[Stored records]

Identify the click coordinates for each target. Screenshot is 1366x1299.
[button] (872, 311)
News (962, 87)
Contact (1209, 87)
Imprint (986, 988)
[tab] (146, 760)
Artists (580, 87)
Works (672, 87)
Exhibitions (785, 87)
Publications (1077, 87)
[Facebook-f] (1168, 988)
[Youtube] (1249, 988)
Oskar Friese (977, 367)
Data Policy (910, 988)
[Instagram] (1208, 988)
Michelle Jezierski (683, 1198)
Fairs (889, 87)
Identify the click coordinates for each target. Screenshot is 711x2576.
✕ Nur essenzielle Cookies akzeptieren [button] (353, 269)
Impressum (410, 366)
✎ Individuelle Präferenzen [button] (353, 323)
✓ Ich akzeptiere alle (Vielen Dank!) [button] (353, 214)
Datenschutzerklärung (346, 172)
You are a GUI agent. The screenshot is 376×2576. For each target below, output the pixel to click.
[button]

--

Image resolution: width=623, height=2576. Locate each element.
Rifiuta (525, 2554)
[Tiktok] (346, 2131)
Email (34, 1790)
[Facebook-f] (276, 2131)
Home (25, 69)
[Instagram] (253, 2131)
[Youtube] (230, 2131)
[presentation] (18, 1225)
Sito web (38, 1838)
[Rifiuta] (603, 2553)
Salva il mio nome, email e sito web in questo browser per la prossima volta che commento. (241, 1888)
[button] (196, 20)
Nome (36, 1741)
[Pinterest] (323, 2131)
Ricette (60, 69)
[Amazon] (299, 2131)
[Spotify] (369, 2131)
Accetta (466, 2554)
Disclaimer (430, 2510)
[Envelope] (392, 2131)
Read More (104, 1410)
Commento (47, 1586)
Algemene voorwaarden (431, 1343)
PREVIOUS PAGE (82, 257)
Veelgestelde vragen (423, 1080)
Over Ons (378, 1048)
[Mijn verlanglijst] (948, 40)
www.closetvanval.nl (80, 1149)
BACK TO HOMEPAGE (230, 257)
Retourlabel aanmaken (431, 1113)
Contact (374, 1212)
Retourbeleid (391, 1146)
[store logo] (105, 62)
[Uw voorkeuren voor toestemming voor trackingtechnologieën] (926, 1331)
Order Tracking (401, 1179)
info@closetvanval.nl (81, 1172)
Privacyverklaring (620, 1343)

# PROBLEM:
Write out only the lines that run from the line containing "[Facebook-f] (276, 2131)" through the line containing "Order Tracking (401, 1179)", both included, exactly as they appear above.

# RESPONSE TO THE TASK:
[Facebook-f] (276, 2131)
Home (25, 69)
[Instagram] (253, 2131)
[Youtube] (230, 2131)
[presentation] (18, 1225)
Sito web (38, 1838)
[Rifiuta] (603, 2553)
Salva il mio nome, email e sito web in questo browser per la prossima volta che commento. (241, 1888)
[button] (196, 20)
Nome (36, 1741)
[Pinterest] (323, 2131)
Ricette (60, 69)
[Amazon] (299, 2131)
[Spotify] (369, 2131)
Accetta (466, 2554)
Disclaimer (430, 2510)
[Envelope] (392, 2131)
Read More (104, 1410)
Commento (47, 1586)
Algemene voorwaarden (431, 1343)
PREVIOUS PAGE (82, 257)
Veelgestelde vragen (423, 1080)
Over Ons (378, 1048)
[Mijn verlanglijst] (948, 40)
www.closetvanval.nl (80, 1149)
BACK TO HOMEPAGE (230, 257)
Retourlabel aanmaken (431, 1113)
Contact (374, 1212)
Retourbeleid (391, 1146)
[store logo] (105, 62)
[Uw voorkeuren voor toestemming voor trackingtechnologieën] (926, 1331)
Order Tracking (401, 1179)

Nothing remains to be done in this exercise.